Whilst AIED.UK is still relatively new, GPTZero has been around for a couple of months and has already received great support and popularity.

In just the first week of its launch, more than 30,000 people had tried out the app. In fact, it became so popular that the app crashed and Tian was forced to modify it so that it can handle the greater web traffic.

Whilst neither AIED.UK or GPTZero can be said to be foolproof (they both work on assumptions of how humans and chatbots write), they are a solid starting ground and provide software which can be developed to become more and more accurate in spotting the bots.

Solutions To The Bot Problem

Daniels receiving his university’s start-up prize to fund AIED.UK and the immense support Tian’s GPTZero has received shows the large market bot-spotting apps already have. It seems as though apps similar to GPTZero and AIED.UK are already being viewed as the way forward in how society will protect our education system from the interference of bots.

Apart from the education system, there are also steps being taken elsewhere to stop bots from infecting important sources of information.

For example, there are innovations being made in how to stop AI bots from interfering in social media.

Recently, Elon Musk has been making headlines for how he plans to stop bots from taking over Twitter.
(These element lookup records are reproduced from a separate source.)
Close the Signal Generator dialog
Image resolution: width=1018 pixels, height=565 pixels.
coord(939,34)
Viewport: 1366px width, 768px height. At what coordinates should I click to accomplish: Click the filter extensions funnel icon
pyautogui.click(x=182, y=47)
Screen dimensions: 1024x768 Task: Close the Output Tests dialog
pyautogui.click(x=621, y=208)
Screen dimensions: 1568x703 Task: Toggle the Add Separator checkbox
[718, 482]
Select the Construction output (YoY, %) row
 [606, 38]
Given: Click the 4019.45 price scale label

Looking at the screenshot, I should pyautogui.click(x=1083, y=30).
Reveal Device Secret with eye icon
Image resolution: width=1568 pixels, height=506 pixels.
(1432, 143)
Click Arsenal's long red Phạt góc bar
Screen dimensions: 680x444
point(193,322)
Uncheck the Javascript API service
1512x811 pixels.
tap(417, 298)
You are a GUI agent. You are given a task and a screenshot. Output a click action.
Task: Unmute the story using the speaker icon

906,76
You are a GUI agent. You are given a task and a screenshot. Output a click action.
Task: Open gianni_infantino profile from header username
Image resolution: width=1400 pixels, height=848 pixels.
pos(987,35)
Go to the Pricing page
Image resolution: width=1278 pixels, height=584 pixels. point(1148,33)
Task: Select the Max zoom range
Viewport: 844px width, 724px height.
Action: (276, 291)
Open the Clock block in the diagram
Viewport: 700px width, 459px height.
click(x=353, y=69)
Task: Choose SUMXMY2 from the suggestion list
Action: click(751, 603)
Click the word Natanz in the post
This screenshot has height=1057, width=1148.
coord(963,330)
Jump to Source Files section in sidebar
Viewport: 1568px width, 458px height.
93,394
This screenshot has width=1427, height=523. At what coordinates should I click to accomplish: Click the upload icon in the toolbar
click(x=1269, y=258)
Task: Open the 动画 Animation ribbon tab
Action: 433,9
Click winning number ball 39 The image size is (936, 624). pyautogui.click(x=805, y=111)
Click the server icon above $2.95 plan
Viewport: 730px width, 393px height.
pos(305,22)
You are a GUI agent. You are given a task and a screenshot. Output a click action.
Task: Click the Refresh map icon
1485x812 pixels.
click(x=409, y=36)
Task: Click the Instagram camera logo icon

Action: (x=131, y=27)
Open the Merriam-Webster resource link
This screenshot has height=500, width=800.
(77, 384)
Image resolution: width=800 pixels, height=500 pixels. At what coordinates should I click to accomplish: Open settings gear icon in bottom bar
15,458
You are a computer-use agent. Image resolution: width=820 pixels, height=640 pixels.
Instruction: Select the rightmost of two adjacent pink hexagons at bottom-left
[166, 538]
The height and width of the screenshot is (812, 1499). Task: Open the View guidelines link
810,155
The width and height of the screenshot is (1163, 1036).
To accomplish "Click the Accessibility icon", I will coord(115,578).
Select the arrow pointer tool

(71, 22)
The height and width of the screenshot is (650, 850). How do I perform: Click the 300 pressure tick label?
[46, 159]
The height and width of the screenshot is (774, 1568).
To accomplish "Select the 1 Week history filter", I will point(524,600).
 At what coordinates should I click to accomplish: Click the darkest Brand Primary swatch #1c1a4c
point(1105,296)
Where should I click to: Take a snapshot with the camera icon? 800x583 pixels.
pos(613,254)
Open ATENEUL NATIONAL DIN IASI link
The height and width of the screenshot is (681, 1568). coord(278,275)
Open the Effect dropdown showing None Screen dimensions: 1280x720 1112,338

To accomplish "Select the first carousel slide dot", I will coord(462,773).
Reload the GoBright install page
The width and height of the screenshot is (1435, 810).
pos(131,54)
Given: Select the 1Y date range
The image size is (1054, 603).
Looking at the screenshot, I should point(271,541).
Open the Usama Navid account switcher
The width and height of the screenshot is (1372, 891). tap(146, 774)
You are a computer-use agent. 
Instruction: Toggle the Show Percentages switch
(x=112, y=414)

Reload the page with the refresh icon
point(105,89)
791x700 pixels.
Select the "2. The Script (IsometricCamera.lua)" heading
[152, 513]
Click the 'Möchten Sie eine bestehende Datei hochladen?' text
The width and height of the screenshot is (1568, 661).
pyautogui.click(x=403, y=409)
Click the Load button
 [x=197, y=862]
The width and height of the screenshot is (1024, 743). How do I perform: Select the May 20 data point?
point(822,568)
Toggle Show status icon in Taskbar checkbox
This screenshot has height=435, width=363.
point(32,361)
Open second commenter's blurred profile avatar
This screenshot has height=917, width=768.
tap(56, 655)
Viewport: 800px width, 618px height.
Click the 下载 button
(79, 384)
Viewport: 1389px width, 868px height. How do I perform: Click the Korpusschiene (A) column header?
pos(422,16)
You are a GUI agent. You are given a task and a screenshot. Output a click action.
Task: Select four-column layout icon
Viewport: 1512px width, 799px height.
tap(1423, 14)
He has described these efforts as “the only realistic way to address advanced AI bot swarms taking over” in an otherwise “hopeless losing battle.”

Musk has introduced AI-detecting technology on the platform so that information produced by bots can be spotted and given a warning sign. Furthermore, he has altered Twitter so that the only recommended posts you will see and the only votes that will appear in polls will be from verified subscribers. He hopes that by making users pay to be verified, people using bots will be deterred from becoming verified subscribers themselves.

Whilst not everyone is convinced by Musk’s methods of stopping the bots, his is at least a step in the right direction and show how we should be thinking about keeping social media safe in the future.

False news and information being spread on social media by AI could be incredibly damaging to society in the same way that writing essays using AI could be unfair in academia.

The solutions being thought of by people such as Ed Daniels, Edward Tian and Elon Musk are essential in keeping a level and fair playing ground in today’s society, and that of the future.

The damage AI bots could do if not kept in check could have a detrimental effect on several aspects of life. If it cannot be kept in check in the academic sector, must we even have to imagine a future where all students must (heaven forbid) even need to return to pen and paper?